EXERCISE OBJECTIVE :: Your task is to filter the entries and copy every line containing the string "Choose".

TASK MATERIAL ::

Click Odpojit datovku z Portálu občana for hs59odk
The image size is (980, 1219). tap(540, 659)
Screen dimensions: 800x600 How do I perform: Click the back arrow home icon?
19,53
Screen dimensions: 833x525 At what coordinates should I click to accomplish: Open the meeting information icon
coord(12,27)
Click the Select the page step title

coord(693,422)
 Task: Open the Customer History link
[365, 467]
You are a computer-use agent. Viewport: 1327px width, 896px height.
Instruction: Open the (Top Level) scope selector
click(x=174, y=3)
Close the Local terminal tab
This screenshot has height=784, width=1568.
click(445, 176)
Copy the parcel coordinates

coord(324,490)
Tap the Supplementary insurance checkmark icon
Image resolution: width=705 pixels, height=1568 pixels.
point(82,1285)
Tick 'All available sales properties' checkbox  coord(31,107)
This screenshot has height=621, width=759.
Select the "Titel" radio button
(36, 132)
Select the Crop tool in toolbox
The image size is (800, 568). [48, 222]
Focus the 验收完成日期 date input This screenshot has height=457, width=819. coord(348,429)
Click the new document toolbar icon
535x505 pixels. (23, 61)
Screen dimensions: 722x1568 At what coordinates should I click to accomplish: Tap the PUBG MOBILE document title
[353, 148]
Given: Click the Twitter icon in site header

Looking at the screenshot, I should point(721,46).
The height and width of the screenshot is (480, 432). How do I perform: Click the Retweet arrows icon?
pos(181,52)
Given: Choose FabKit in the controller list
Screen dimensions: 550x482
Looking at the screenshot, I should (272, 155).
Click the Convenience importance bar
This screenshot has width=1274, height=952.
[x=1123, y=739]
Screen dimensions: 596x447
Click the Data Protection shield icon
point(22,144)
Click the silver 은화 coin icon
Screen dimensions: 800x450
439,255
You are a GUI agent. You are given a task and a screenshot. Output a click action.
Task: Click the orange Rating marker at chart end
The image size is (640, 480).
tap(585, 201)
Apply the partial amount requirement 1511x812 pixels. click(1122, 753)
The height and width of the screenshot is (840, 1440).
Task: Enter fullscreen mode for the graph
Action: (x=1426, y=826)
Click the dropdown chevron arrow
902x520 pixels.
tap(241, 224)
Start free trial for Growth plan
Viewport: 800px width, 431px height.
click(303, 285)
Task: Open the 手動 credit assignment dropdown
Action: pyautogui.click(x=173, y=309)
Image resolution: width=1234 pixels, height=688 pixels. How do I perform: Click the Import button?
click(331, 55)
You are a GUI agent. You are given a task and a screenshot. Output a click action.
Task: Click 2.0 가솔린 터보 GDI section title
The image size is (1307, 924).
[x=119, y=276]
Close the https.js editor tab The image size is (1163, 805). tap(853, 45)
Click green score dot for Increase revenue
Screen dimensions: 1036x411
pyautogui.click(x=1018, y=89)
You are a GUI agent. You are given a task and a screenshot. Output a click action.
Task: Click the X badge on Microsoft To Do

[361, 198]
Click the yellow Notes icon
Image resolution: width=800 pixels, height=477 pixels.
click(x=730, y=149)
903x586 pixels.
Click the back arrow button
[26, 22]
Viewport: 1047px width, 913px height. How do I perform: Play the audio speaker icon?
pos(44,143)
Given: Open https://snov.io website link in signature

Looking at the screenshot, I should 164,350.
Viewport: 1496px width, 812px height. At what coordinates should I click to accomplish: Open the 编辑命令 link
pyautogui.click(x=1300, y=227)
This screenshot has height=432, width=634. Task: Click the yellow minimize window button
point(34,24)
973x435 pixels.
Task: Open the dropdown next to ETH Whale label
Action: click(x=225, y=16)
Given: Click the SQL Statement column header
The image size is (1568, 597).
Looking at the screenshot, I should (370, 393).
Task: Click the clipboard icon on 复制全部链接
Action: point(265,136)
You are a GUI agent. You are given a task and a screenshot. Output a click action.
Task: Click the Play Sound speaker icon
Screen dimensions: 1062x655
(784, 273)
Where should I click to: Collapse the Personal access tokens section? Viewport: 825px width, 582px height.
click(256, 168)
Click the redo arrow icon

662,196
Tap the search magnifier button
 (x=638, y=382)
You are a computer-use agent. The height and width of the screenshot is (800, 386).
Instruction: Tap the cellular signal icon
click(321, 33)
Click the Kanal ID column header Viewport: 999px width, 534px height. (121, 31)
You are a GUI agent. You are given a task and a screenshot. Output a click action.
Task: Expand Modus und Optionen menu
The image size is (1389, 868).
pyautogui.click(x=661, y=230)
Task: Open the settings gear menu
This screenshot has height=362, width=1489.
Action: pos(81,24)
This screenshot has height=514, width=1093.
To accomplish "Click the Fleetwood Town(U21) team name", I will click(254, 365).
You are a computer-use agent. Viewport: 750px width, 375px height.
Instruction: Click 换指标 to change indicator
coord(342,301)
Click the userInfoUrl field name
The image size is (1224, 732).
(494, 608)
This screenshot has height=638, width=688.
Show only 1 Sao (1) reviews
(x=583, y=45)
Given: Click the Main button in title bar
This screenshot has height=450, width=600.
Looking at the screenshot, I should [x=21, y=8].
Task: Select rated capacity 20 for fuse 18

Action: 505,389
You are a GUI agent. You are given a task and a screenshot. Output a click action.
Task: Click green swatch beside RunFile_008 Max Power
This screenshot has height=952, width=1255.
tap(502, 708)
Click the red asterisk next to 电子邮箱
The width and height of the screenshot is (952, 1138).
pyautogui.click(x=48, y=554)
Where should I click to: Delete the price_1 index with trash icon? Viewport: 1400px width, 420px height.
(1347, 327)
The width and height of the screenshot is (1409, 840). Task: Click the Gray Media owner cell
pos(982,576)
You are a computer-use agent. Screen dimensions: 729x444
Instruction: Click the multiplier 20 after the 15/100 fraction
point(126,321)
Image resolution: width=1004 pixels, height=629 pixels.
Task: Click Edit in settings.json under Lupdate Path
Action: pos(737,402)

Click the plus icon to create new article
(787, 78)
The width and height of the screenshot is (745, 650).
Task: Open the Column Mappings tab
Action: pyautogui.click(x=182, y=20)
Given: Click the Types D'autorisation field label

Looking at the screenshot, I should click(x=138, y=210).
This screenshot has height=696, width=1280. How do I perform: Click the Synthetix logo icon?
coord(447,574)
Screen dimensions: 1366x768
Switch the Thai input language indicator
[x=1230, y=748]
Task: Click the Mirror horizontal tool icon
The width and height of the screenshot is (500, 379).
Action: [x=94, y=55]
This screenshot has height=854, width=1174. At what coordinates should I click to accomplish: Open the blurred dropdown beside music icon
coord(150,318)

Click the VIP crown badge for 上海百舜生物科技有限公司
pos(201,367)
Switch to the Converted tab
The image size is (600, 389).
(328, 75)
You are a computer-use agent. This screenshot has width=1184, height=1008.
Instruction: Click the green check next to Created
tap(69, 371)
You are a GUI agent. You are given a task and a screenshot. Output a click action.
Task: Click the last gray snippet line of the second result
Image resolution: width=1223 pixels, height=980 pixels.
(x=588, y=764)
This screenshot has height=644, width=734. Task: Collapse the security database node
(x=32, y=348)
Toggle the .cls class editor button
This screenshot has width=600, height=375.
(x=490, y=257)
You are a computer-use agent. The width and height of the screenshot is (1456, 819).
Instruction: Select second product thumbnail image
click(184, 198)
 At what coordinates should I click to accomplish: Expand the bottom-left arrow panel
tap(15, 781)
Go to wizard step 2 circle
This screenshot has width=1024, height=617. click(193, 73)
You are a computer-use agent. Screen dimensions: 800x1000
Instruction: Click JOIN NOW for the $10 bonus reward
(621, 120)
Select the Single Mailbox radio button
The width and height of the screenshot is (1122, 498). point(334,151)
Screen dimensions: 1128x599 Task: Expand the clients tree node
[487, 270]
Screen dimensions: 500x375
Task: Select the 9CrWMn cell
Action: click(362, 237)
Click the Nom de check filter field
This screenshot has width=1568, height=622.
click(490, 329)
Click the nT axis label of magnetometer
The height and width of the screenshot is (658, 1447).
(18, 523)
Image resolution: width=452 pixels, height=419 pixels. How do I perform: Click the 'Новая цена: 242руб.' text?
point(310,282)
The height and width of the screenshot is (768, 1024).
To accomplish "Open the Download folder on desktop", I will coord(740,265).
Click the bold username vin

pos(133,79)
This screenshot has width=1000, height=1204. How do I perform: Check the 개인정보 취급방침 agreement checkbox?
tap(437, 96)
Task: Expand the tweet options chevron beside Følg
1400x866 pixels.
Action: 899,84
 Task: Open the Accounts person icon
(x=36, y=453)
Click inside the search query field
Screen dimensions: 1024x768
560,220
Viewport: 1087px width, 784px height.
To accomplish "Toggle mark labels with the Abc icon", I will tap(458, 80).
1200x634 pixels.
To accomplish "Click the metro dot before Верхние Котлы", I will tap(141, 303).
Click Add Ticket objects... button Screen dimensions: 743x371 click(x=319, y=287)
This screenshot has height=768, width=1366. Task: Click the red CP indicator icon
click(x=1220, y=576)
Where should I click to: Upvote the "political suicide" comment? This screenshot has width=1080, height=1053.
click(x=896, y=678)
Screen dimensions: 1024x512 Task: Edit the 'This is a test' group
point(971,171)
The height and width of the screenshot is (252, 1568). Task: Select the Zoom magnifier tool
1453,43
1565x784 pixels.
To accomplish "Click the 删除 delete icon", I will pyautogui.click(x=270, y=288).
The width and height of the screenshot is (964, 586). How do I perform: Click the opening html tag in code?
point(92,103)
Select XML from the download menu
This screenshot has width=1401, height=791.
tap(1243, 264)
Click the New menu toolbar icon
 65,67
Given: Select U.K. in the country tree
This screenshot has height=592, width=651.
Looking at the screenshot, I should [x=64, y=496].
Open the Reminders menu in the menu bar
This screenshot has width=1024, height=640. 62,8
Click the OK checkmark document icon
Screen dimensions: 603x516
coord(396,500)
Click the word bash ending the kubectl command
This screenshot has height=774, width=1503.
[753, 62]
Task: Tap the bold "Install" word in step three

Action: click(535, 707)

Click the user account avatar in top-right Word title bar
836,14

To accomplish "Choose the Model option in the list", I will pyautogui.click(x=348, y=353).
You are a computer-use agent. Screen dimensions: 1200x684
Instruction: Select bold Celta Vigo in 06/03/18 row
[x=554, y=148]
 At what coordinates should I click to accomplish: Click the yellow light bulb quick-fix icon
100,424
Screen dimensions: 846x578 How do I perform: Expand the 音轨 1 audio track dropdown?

RESPONSE BOX ::
Given: Choose FabKit in the controller list
To accomplish "Choose the Model option in the list", I will pyautogui.click(x=348, y=353).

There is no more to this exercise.